Roman to integer converter

Investigating the problem#

Problem 13 - Roman to Integer

Roman numerals are represented by seven different symbols: I, V, X, L, C, D and M. Roman numerals are usually written largest to smallest from left to right. However, the numeral for four is not IIII. Instead, the number four is written as IV. Because the one is before the five we subtract it making four. The other special cases are:

  • I can be placed before V (5) and X (10) to make 4 and 9.
  • X can be placed before L (50) and C (100) to make 40 and 90.
  • C can be placed before D (500) and M (1000) to make 400 and 900.

Initial thoughts and prerequisites#

For my solution you will need to know about:

  • Dictionaries
  • For loops (indexing strings)
  • Conditionals

The first thing I considered when reading this problem was that I would need to take the symbols from the given string and convert them into their integer values. The easiest way of doing this that I am aware of is through a dictionary. A dictionary allows you to define pairs of keys and values, and collect them together under a single variable. Please click here if you would like to learn more about them.

In the previous paragraph I mentioned how I would have to “take the symbols from the given string”. So the next step is thinking about this problem programatically. As this is a process that I am going to have to repeat (as I need to take each symbol from the string of up to 15 characters), it makes sense to use a loop. As I already know how many times I want to loop (to get every symbol) it makes more sense to use a for loop. Please click here if you would like to learn more about them.

I have been told that Roman numerals are written largest to smallest from left to right. However, when this rule is broken it means that we instead perform a subtraction. Therefore, this indicates that I am going to have to compare each symbol to see if this ordering is broken. When the ordering is broken, I will need to perform a subtraction rather than an addition. Programatically, there is a branch in operation here depending on a certain condition. This is called selection and it is made possible through if, elif (else if), and else statements. Please click here if you would like to learn more about them.

Developing the solution#

I firstly created the dictionary to map Roman numerals to their respective values. I called it conv (short for conversion), as that is an informative name that makes sense!

conv = {
    'I': 1,
    'V': 5,
    'X': 10,
    'L': 50,
    'C': 100,
    'D': 500,
    'M': 1000
}

I then created a value variable and set it equal to 0. This acted as my running total that I returned once all the operations of the program have been completed.

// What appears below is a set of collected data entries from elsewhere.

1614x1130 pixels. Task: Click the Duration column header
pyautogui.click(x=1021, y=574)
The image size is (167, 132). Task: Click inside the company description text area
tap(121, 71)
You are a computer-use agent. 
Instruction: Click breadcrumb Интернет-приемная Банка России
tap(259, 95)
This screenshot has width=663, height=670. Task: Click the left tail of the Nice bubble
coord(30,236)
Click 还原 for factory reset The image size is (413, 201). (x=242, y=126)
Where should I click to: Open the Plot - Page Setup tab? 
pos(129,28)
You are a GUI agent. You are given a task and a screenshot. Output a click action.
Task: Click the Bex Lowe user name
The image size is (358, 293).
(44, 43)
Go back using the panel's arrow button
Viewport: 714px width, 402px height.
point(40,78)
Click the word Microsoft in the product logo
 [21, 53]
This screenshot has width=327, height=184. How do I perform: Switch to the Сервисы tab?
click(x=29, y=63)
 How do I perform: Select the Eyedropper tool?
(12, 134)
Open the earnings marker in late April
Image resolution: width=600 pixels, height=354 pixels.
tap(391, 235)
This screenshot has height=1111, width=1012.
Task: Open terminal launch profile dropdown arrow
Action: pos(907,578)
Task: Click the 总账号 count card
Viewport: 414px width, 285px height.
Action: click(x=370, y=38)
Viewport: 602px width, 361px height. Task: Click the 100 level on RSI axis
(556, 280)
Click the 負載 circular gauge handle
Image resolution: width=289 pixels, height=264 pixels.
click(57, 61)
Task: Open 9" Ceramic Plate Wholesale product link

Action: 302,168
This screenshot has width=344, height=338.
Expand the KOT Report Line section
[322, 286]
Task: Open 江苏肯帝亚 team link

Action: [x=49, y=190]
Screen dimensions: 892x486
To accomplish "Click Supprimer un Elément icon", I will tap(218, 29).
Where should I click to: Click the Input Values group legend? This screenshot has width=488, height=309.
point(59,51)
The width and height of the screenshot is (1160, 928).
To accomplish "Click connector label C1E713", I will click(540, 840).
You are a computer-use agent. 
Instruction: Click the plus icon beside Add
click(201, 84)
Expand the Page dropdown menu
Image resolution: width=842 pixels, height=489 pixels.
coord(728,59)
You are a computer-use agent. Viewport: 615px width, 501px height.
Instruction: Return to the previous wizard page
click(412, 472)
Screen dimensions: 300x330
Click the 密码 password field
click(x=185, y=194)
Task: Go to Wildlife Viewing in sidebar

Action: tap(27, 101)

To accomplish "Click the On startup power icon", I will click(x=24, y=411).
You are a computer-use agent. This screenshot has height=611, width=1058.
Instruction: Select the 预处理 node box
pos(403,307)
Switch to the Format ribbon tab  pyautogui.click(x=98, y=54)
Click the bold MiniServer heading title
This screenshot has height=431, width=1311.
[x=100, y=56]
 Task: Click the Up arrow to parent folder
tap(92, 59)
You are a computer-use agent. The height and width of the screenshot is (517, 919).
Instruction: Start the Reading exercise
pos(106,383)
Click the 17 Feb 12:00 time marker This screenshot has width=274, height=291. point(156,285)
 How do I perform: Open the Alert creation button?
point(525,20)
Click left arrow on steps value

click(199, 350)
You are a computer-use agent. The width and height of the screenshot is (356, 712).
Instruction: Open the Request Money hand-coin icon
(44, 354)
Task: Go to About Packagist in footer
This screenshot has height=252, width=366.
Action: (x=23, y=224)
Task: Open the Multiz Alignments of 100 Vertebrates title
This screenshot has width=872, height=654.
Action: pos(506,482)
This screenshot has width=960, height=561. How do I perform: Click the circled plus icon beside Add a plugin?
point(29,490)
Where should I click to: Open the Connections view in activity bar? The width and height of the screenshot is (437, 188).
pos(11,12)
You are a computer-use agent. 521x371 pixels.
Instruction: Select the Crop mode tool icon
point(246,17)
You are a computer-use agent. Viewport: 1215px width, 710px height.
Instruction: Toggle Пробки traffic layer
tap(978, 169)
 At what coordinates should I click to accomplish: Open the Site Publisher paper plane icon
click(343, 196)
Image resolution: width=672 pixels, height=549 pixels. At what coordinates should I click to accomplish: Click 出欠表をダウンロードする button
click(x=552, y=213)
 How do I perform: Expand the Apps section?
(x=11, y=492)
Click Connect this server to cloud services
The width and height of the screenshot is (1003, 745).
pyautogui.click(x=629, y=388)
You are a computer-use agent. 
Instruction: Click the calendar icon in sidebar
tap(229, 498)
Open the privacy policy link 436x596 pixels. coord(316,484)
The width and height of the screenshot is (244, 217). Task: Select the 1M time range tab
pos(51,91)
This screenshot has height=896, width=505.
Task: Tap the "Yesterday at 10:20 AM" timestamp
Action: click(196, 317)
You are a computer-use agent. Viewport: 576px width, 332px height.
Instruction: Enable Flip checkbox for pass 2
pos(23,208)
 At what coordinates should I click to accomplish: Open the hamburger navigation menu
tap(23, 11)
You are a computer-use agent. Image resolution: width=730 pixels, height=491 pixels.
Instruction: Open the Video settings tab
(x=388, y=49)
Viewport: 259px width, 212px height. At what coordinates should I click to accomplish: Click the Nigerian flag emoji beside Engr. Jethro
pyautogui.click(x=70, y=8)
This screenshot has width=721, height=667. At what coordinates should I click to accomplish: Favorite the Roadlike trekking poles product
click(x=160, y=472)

The next step was to create the for loop as such: for c in range(len(s) - 1). The letter c is a variable and hence can be called anything. The variable c will iterate from 0 up to the length of the string minus 1. Why minus 1? This will make sense in the next paragraph.

I now needed to compare the symbol I was currently on in the for loop with the next symbol to determine whether I had a special case or not. For example, if the input string was II then I would compare the values of the two symbols together and see that they are the same. This would mean that I would simply add the values to the running total. However, if the input string was IV I would compare the values and see that the rule “Roman numerals are usually written largest to smallest from left to right” has been broken so I would need to perform a subtraction. As in each iteration of the for loop I need to make a comparison to the next iteration, that means that the for loop cannot run when c is the last symbol. This is because I would be trying to compare the last symbol to the next symbol (which does not exist!) and that would give me an error.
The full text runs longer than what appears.